**Exercise:**
The answer must consist of the records, repeated exactly.

**Given data:**
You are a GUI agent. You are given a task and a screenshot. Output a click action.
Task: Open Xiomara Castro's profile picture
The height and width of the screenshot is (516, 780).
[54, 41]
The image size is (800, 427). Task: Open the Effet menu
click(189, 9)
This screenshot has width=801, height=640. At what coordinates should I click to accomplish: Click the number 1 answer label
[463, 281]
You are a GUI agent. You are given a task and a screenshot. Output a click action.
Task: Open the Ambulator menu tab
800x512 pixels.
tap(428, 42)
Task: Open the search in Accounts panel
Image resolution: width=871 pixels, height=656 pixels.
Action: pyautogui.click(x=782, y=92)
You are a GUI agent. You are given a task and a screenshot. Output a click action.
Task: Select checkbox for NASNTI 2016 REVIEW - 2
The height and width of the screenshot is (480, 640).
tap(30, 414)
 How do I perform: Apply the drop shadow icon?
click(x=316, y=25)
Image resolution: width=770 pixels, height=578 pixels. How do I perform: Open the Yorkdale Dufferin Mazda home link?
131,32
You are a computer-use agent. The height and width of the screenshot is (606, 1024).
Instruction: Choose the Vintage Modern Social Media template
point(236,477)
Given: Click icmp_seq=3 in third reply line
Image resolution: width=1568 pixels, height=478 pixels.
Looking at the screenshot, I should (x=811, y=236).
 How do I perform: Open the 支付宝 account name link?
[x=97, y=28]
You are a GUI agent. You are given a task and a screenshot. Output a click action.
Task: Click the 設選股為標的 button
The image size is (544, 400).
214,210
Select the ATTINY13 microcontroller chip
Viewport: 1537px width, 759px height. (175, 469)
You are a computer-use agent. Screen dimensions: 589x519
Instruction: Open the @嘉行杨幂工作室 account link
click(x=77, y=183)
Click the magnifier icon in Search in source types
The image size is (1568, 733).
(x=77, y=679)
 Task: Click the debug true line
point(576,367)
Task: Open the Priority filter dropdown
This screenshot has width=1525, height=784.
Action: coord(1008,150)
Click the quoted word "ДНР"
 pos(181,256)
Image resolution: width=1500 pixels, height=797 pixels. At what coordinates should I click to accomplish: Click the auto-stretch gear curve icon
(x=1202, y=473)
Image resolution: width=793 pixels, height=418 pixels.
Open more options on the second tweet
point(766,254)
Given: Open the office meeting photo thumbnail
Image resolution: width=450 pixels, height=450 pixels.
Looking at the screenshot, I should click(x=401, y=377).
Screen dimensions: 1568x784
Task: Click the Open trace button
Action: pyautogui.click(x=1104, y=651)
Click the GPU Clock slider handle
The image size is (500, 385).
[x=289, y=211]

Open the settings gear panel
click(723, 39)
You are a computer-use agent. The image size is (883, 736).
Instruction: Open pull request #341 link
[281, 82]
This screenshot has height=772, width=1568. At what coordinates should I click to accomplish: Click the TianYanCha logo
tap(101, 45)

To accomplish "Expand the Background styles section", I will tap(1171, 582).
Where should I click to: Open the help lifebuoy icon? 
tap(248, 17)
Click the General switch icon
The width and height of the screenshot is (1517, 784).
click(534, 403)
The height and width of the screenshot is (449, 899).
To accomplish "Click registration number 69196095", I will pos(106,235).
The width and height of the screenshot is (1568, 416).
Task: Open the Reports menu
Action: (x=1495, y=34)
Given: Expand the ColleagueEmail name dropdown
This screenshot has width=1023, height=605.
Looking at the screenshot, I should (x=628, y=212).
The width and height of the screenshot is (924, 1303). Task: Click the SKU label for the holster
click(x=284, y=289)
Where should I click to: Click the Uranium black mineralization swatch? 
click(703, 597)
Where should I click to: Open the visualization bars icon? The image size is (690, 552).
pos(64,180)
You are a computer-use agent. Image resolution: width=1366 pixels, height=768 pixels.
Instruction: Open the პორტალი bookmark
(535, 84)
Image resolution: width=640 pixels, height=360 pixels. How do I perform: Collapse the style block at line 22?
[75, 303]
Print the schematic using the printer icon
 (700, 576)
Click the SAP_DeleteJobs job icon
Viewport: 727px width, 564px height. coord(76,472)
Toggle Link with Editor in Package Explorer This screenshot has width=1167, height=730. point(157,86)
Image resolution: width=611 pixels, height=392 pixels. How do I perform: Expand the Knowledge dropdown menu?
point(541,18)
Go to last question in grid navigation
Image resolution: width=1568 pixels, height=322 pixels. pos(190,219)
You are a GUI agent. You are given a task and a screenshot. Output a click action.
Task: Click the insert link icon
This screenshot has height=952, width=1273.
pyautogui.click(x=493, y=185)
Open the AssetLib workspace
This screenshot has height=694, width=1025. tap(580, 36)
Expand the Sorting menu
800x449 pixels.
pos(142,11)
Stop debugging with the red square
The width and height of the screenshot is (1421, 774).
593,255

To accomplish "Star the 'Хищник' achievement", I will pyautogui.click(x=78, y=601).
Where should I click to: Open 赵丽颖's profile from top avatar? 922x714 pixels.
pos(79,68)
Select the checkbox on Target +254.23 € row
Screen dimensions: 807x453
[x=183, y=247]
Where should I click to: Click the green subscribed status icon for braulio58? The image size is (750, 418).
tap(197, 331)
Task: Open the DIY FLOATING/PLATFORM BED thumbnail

**Response:**
You are a GUI agent. You are given a task and a screenshot. Output a click action.
Task: Open Xiomara Castro's profile picture
The height and width of the screenshot is (516, 780).
[54, 41]
The image size is (800, 427). Task: Open the Effet menu
click(189, 9)
This screenshot has width=801, height=640. At what coordinates should I click to accomplish: Click the number 1 answer label
[463, 281]
You are a GUI agent. You are given a task and a screenshot. Output a click action.
Task: Open the Ambulator menu tab
800x512 pixels.
tap(428, 42)
Task: Open the search in Accounts panel
Image resolution: width=871 pixels, height=656 pixels.
Action: pyautogui.click(x=782, y=92)
You are a GUI agent. You are given a task and a screenshot. Output a click action.
Task: Select checkbox for NASNTI 2016 REVIEW - 2
The height and width of the screenshot is (480, 640).
tap(30, 414)
 How do I perform: Apply the drop shadow icon?
click(x=316, y=25)
Image resolution: width=770 pixels, height=578 pixels. How do I perform: Open the Yorkdale Dufferin Mazda home link?
131,32
You are a computer-use agent. The height and width of the screenshot is (606, 1024).
Instruction: Choose the Vintage Modern Social Media template
point(236,477)
Given: Click icmp_seq=3 in third reply line
Image resolution: width=1568 pixels, height=478 pixels.
Looking at the screenshot, I should (x=811, y=236).
 How do I perform: Open the 支付宝 account name link?
[x=97, y=28]
You are a GUI agent. You are given a task and a screenshot. Output a click action.
Task: Click the 設選股為標的 button
The image size is (544, 400).
214,210
Select the ATTINY13 microcontroller chip
Viewport: 1537px width, 759px height. (175, 469)
You are a computer-use agent. Screen dimensions: 589x519
Instruction: Open the @嘉行杨幂工作室 account link
click(x=77, y=183)
Click the magnifier icon in Search in source types
The image size is (1568, 733).
(x=77, y=679)
 Task: Click the debug true line
point(576,367)
Task: Open the Priority filter dropdown
This screenshot has width=1525, height=784.
Action: coord(1008,150)
Click the quoted word "ДНР"
 pos(181,256)
Image resolution: width=1500 pixels, height=797 pixels. At what coordinates should I click to accomplish: Click the auto-stretch gear curve icon
(x=1202, y=473)
Image resolution: width=793 pixels, height=418 pixels.
Open more options on the second tweet
point(766,254)
Given: Open the office meeting photo thumbnail
Image resolution: width=450 pixels, height=450 pixels.
Looking at the screenshot, I should click(x=401, y=377).
Screen dimensions: 1568x784
Task: Click the Open trace button
Action: pyautogui.click(x=1104, y=651)
Click the GPU Clock slider handle
The image size is (500, 385).
[x=289, y=211]

Open the settings gear panel
click(723, 39)
You are a computer-use agent. The image size is (883, 736).
Instruction: Open pull request #341 link
[281, 82]
This screenshot has height=772, width=1568. At what coordinates should I click to accomplish: Click the TianYanCha logo
tap(101, 45)

To accomplish "Expand the Background styles section", I will tap(1171, 582).
Where should I click to: Open the help lifebuoy icon? 
tap(248, 17)
Click the General switch icon
The width and height of the screenshot is (1517, 784).
click(534, 403)
The height and width of the screenshot is (449, 899).
To accomplish "Click registration number 69196095", I will pos(106,235).
The width and height of the screenshot is (1568, 416).
Task: Open the Reports menu
Action: (x=1495, y=34)
Given: Expand the ColleagueEmail name dropdown
This screenshot has width=1023, height=605.
Looking at the screenshot, I should (x=628, y=212).
The width and height of the screenshot is (924, 1303). Task: Click the SKU label for the holster
click(x=284, y=289)
Where should I click to: Click the Uranium black mineralization swatch? 
click(703, 597)
Where should I click to: Open the visualization bars icon? The image size is (690, 552).
pos(64,180)
You are a computer-use agent. Image resolution: width=1366 pixels, height=768 pixels.
Instruction: Open the პორტალი bookmark
(535, 84)
Image resolution: width=640 pixels, height=360 pixels. How do I perform: Collapse the style block at line 22?
[75, 303]
Print the schematic using the printer icon
 (700, 576)
Click the SAP_DeleteJobs job icon
Viewport: 727px width, 564px height. coord(76,472)
Toggle Link with Editor in Package Explorer This screenshot has width=1167, height=730. point(157,86)
Image resolution: width=611 pixels, height=392 pixels. How do I perform: Expand the Knowledge dropdown menu?
point(541,18)
Go to last question in grid navigation
Image resolution: width=1568 pixels, height=322 pixels. pos(190,219)
You are a GUI agent. You are given a task and a screenshot. Output a click action.
Task: Click the insert link icon
This screenshot has height=952, width=1273.
pyautogui.click(x=493, y=185)
Open the AssetLib workspace
This screenshot has height=694, width=1025. tap(580, 36)
Expand the Sorting menu
800x449 pixels.
pos(142,11)
Stop debugging with the red square
The width and height of the screenshot is (1421, 774).
593,255

To accomplish "Star the 'Хищник' achievement", I will pyautogui.click(x=78, y=601).
Where should I click to: Open 赵丽颖's profile from top avatar? 922x714 pixels.
pos(79,68)
Select the checkbox on Target +254.23 € row
Screen dimensions: 807x453
[x=183, y=247]
Where should I click to: Click the green subscribed status icon for braulio58? The image size is (750, 418).
tap(197, 331)
Task: Open the DIY FLOATING/PLATFORM BED thumbnail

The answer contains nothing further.